In [1]:
import numpy as np

In [2]:
theta = 1e-5
n = 10
gamma = 0.9

In [3]:
def gridworld_1D_policy_eval(n, theta, gamma, pi):
    state_vals = np.zeros(n)
    Delta = 50              #Choose initial value of delta high enough so Delta > theta holds
    
    for i in range(1, n-1):
        state_vals[i] = 1 #Initialize all non-terminal state values arbitrarily
    while Delta > theta:
        Delta = 0
        for s in range(1, n-1):  #only iterate over non-terminal states
            v = state_vals[s] 
            if s == 1: #left action takes us to terminal state where we get reward of 10
                state_vals[s] = pi[s][0]*(10 + gamma*state_vals[s-1]) + pi[s][1]*gamma*state_vals[s+1]
            elif s == n-2:  #right action takes us to terminal state where we get a reward of -5
                state_vals[s] = pi[s][0]*gamma*state_vals[s-1] + pi[s][1]*(-5 + gamma*state_vals[s+1])
            else:
                state_vals[s] = pi[s][0]*gamma*state_vals[s-1] + pi[s][1]*gamma*state_vals[s+1]
            Delta = max(Delta, abs(v - state_vals[s]))
    
    return state_vals

In [4]:
pi = np.zeros((n,2))+0.5 #equiprobable policy, action left is 0 and action right is 1
print(gridworld_1D_policy_eval(n,theta,gamma,pi))

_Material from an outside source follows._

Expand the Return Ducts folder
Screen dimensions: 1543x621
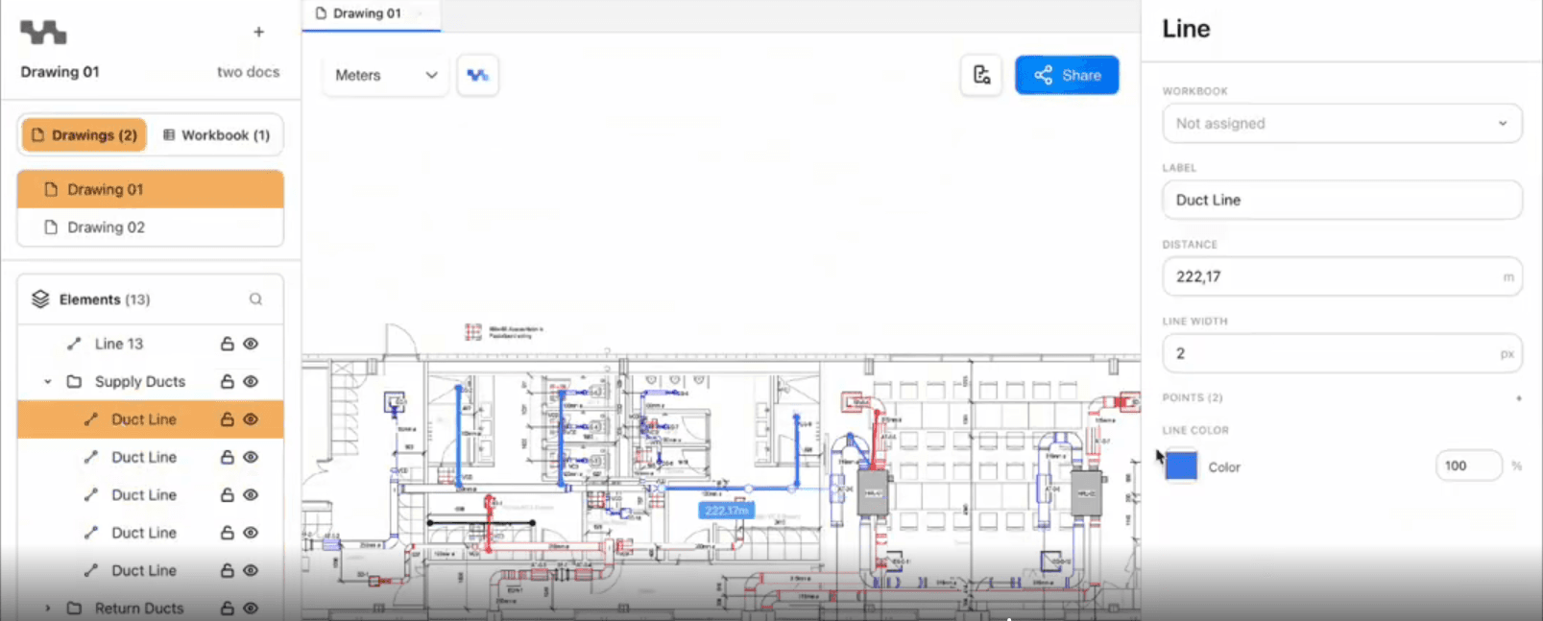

[ 0.          6.88156669  4.18125175  2.41009525  1.1745072   0.19991375
 -0.73025963 -1.82271621 -3.32022229  0.        ]


In [5]:
def gridworld_1D(n, theta, gamma):
    pi = np.zeros((n,2))+0.5 #we start with equiprobable policy
    policy_stable = True
    
    while policy_stable: # In this implementation policy stable = false means actually the opposite
        state_vals = gridworld_1D_policy_eval(n,theta,gamma, pi) #evaluation step
        for s in range(1, n-1):
            v = state_vals[s]
            old_action = pi[s][0] #if we change one probability we also have to change the other one accordingly
            if s == 1:            #so we only have to check if one changed
                if (10 + gamma*state_vals[s-1] >= gamma*state_vals[s+1]):
                    pi[s][0] = 1
                    pi[s][1] = 0
                else:
                    pi[s][0] = 0
                    pi[s][1] = 1
                    
            elif s == n-2:
                if (gamma*state_vals[s-1] >= gamma*state_vals[s+1]- 5):
                    pi[s][0] = 1
                    pi[s][1] = 0
                else:
                    pi[s][0] = 0
                    pi[s][1] = 1
                    
            else:
                if (gamma*state_vals[s-1] >= gamma*state_vals[s+1]):
                    pi[s][0] = 1
                    pi[s][1] = 0
                else:
                    pi[s][0] = 0
                    pi[s][1] = 1
            if old_action == pi[s][0]:
                policy_stable = False
                
    return pi

In [6]:
print(gridworld_1D(n, theta, gamma)[1:n-1])

[[1. 0.]
 [1. 0.]
 [1. 0.]
 [1. 0.]
 [1. 0.]
 [1. 0.]
 [1. 0.]
 [1. 0.]]